Task details: From the first line through the line containing "Given: Click the number", transcribe the records exactly and include no other lines.

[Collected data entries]
——
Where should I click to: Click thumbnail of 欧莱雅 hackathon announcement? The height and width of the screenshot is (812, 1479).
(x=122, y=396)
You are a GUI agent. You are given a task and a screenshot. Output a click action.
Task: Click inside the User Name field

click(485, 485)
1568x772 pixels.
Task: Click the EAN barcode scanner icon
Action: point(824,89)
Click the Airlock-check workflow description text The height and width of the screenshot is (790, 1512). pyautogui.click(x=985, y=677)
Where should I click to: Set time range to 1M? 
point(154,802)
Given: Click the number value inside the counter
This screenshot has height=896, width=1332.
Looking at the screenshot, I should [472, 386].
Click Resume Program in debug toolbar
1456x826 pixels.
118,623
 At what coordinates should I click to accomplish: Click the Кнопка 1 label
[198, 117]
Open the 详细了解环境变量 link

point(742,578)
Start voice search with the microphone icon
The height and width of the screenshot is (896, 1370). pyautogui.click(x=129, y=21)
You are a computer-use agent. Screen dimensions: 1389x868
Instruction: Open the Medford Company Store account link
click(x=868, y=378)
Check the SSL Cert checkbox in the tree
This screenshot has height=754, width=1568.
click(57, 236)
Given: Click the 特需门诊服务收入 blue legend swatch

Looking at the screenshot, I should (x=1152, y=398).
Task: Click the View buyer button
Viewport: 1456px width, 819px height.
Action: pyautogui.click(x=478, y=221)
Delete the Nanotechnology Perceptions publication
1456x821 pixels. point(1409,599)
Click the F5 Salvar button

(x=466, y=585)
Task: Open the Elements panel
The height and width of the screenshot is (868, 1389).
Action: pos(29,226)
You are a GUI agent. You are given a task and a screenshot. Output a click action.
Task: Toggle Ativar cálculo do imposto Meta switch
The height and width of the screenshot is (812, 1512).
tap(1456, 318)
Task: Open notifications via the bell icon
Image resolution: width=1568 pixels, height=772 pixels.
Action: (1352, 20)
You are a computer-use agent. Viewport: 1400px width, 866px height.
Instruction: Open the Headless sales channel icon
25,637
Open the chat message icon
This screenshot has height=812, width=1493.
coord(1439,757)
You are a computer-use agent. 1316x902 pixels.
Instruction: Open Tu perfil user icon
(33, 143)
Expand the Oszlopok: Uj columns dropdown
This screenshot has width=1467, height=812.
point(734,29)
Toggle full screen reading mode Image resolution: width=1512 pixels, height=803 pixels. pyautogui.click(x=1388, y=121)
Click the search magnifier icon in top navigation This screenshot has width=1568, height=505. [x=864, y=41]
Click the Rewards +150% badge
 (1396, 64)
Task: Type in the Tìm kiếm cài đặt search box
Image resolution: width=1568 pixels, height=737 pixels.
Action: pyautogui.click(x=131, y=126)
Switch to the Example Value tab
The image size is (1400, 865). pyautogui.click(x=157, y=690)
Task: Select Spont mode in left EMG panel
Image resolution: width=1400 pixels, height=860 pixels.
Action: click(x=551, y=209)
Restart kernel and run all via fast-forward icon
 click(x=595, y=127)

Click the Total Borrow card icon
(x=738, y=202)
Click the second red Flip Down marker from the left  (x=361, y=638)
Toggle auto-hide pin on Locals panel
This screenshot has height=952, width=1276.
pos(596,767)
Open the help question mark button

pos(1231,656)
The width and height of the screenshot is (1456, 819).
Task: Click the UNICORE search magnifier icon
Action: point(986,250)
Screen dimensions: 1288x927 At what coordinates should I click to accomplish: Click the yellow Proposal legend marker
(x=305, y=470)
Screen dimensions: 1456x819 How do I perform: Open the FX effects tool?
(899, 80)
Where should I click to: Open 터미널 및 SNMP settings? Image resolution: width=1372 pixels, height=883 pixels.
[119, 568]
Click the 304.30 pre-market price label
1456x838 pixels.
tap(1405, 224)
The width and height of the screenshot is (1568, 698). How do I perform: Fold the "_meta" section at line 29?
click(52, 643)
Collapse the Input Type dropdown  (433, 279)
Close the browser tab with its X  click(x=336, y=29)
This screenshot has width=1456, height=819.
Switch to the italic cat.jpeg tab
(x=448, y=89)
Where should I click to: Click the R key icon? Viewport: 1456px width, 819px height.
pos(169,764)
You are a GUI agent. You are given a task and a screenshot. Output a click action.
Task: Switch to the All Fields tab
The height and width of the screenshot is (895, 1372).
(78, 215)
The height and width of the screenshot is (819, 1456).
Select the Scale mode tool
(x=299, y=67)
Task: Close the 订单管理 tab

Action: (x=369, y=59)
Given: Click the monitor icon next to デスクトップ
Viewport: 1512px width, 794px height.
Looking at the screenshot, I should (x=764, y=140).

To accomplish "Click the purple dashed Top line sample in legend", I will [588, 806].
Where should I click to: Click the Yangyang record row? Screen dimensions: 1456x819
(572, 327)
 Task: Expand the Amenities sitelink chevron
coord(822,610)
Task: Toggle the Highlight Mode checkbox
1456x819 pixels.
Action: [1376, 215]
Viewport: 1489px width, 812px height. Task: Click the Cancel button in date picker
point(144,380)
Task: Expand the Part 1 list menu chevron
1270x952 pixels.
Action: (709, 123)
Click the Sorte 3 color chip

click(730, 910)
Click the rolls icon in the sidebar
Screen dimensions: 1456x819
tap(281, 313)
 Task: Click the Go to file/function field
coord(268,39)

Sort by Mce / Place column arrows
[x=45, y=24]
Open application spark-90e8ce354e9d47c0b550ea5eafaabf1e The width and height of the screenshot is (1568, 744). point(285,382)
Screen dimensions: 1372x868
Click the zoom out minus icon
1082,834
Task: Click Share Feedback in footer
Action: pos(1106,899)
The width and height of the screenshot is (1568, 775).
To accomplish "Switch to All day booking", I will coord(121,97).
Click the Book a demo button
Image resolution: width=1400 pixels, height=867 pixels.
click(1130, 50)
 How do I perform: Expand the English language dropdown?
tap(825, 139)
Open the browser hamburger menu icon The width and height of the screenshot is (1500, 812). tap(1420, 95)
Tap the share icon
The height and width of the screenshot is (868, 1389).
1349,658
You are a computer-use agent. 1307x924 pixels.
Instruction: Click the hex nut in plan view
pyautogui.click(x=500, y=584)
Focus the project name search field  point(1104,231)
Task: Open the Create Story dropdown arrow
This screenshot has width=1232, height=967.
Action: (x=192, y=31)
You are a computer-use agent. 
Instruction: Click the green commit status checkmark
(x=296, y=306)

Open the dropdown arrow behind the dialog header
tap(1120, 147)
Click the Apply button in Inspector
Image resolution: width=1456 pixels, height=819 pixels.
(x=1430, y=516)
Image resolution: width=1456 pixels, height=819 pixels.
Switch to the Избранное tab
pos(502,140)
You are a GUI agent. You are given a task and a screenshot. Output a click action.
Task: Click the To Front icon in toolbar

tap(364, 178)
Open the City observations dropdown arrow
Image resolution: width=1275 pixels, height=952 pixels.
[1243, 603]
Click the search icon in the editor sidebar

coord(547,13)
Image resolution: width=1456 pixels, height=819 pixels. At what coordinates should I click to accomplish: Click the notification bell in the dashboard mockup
——
Exercise result:
Where should I click to: Click thumbnail of 欧莱雅 hackathon announcement? The height and width of the screenshot is (812, 1479).
(x=122, y=396)
You are a GUI agent. You are given a task and a screenshot. Output a click action.
Task: Click inside the User Name field

click(485, 485)
1568x772 pixels.
Task: Click the EAN barcode scanner icon
Action: point(824,89)
Click the Airlock-check workflow description text The height and width of the screenshot is (790, 1512). pyautogui.click(x=985, y=677)
Where should I click to: Set time range to 1M? 
point(154,802)
Given: Click the number value inside the counter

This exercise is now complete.